The governor’s move comes after the state collected enormous amounts of tax revenue and generated a $76 billion budget surplus. Democrats in the state pressured Newsom to scale up Medi-Cal coverage to include all low-income adults of all ages, regardless of immigration status, a recommendation that would cost $2 billion.
Newsom stood by his initial spending package, offering that “one-time surpluses can quickly give way to one-time deficits.”
“And to make ongoing commitments in the multi billions of dollars crowds out opportunities to do the same in other areas,” he remarked.
“Budgets are certainly statements of values,” Newsom said Friday. “But one has to prioritize.”

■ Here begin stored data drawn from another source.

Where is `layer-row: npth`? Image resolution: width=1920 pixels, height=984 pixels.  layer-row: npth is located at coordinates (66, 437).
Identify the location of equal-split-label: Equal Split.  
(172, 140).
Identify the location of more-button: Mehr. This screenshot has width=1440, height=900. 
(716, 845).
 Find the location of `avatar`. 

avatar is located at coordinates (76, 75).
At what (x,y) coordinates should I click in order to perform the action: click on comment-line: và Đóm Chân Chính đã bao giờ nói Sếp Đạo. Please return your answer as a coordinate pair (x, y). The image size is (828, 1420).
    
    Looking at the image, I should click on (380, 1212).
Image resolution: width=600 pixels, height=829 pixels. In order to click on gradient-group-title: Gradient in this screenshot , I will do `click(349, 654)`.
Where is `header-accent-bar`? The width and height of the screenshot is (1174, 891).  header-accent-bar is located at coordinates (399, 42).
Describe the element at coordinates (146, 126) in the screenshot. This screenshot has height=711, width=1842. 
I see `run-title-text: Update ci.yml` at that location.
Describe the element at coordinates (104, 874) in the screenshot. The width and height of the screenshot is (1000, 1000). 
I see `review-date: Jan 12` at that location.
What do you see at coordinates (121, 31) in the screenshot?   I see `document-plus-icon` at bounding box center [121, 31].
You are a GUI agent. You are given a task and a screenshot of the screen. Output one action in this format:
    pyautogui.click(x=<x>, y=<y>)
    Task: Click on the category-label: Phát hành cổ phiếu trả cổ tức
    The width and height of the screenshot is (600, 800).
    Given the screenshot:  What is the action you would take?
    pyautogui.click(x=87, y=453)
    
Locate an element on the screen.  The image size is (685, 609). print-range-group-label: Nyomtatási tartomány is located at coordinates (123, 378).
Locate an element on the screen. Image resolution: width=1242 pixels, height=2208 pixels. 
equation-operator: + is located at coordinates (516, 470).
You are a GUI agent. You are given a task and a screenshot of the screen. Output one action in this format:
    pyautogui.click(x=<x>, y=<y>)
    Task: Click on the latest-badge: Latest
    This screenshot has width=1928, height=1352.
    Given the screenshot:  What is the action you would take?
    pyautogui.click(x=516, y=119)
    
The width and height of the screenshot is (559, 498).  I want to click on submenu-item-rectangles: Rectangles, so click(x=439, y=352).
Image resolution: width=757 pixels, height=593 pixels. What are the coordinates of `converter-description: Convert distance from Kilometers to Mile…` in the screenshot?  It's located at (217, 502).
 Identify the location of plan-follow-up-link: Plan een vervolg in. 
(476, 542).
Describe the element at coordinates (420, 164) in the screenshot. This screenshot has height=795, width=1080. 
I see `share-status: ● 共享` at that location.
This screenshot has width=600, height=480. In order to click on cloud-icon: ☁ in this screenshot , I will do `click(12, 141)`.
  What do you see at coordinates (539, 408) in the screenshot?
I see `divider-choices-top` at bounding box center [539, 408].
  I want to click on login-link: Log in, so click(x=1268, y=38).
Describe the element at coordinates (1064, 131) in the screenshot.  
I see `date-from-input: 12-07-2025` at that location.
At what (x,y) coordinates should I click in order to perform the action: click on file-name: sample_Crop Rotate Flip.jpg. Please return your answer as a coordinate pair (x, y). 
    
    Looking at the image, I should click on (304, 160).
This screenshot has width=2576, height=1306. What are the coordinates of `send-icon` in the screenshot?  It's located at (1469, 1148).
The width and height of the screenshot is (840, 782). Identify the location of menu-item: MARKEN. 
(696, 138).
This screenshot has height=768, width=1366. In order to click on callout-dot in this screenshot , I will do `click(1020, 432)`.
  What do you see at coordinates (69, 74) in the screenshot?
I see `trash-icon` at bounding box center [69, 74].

California currently covers undocumented individuals until they turn 26. State Democrats have promised to lobby for a plan expansion during upcoming budget negotiations. The spending plan must be approved by June 15.
The legislature also is considering two bills to increase the program’s reach. CA AB4 (21R), sponsored by assembly member Joaquin Arambula, would expand access to all low-income adults with no legal status over the age of 26, and CA SB56 (21R), sponsored by Senator Maria Elena Durazo, would expand access to seniors over the age of 65 with no legal status.
The Legislative Analyst’s Office calculated earlier this month that covering the state’s undocumented seniors over 65 would add a $400 million expense to the budget.
The office also estimated that the expansion would apply to 1 million undocumented people if legal status became irrelevant in determining state health-care eligibility. Such a proposal would cost the state $2.1 billion a year, according to the Legislative Analyst’s Office.
Newsom’s budget proposal comes amid a growing movement to recall him as governor, spearheaded by disgruntled Californians dissatisfied with his leadership during the pandemic. The gubernatorial special recall election is expected to be held sometime in 2021, likely in November.